● **Текст отрывка**
Трудно сказать, чем, в данном случае, руководствовалась Ставка, тем более, что моя политическая благонадежность, как будто, была вне всяких сомнений. В результате получился резкий конфликт между Читой и Омском, в котором я не мог признать себя ни в какой степени виновным, так как я совершенно не был в курсе омских настроений и политической обстановки. Генерал Лебедев, вместо того, чтобы правильно осветить мне происшедший переворот и причины, вызвавшие вручение власти именно адмиралу Колчаку, чего я вправе был ожидать него, явился главным инициатором конфликта и наиболее активным моим противником в Омске. Я никогда раньше не встречался с генералом Лебедевым и потому мне было совершенно непонятно стремление его поссорить меня с Верховным Правителем. С его стороны было сделано все, чтобы держать меня в полном неведении о причинах, вызвавших переворот в Омске, и мое мнение, что адмиралу, при его данных, трудно будет справиться с предстоящей ему задачей, было им истолковано как акт государственной измены и бунт против существовавшей в стране власти, власти, которая сама только что народилась путем бунта группы молодых офицеров против Директории.

● **Представленные данные**
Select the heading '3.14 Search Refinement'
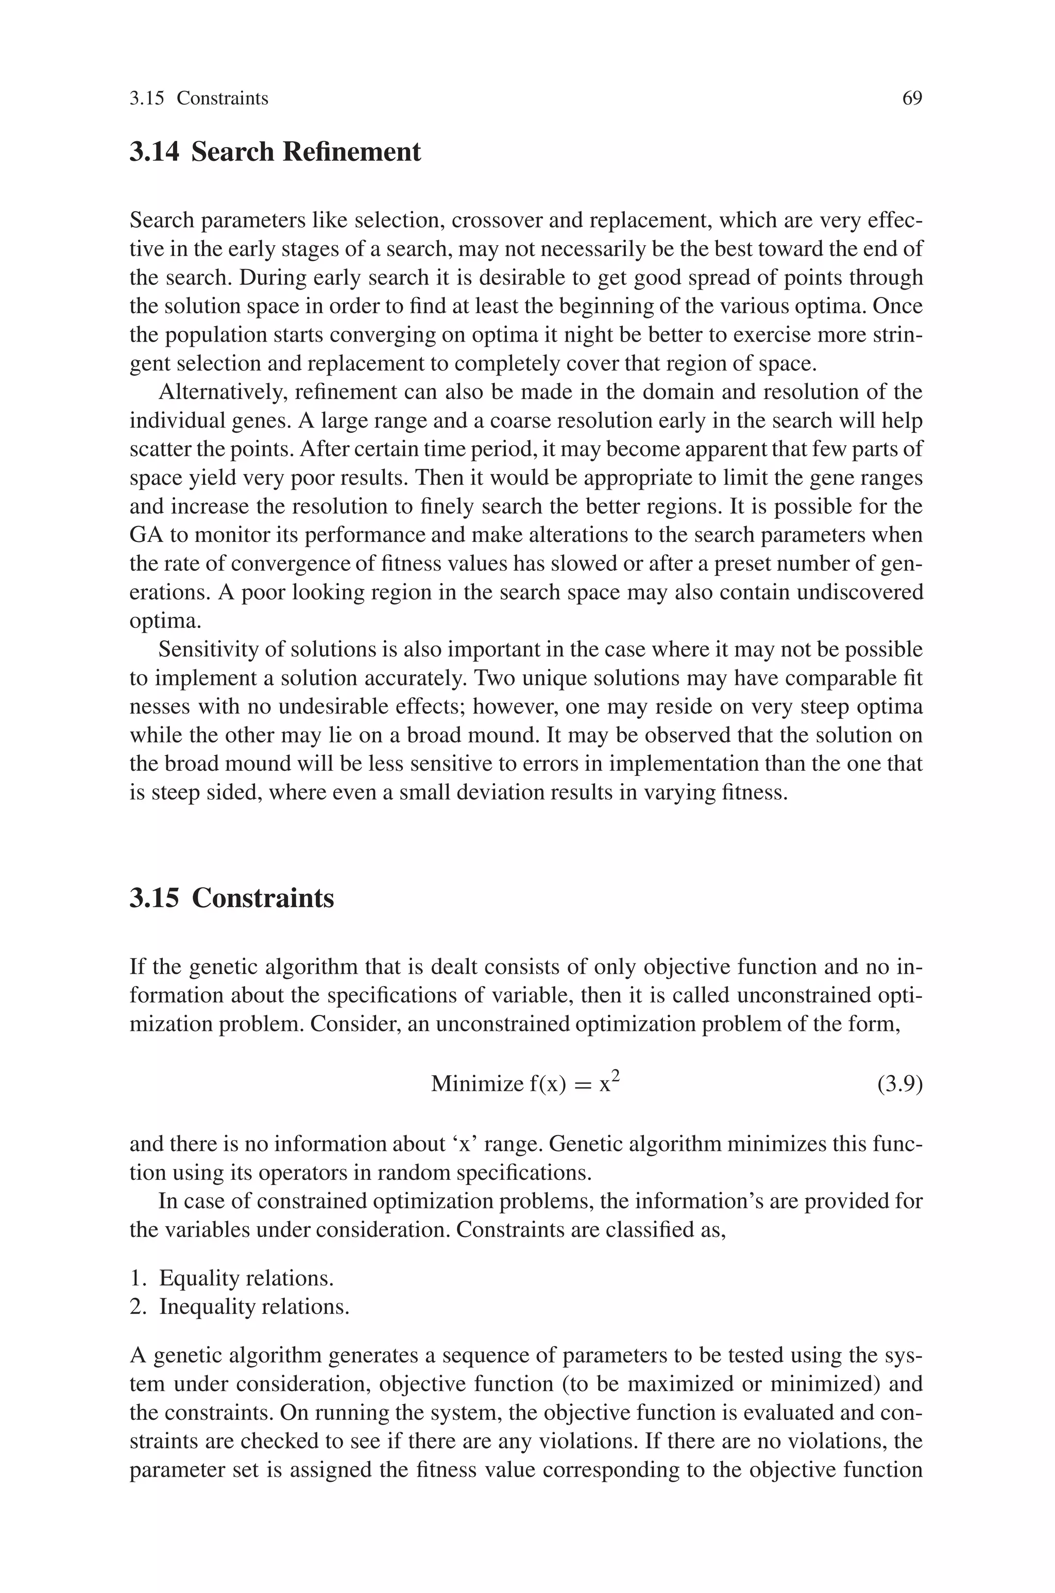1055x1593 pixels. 275,152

● **Задание**
Ответьте по отрывку о конфликте между Читой и Омском:
(а) Кого автор называет главным инициатором конфликта?
(б) Кому, согласно тексту, была вручена власть?
(в) Против кого, по словам автора, взбунтовалась группа молодых офицеров?

● **Ответ к заданию**
(а) Генерала Лебедева.
(б) Адмиралу Колчаку.
(в) Против Директории.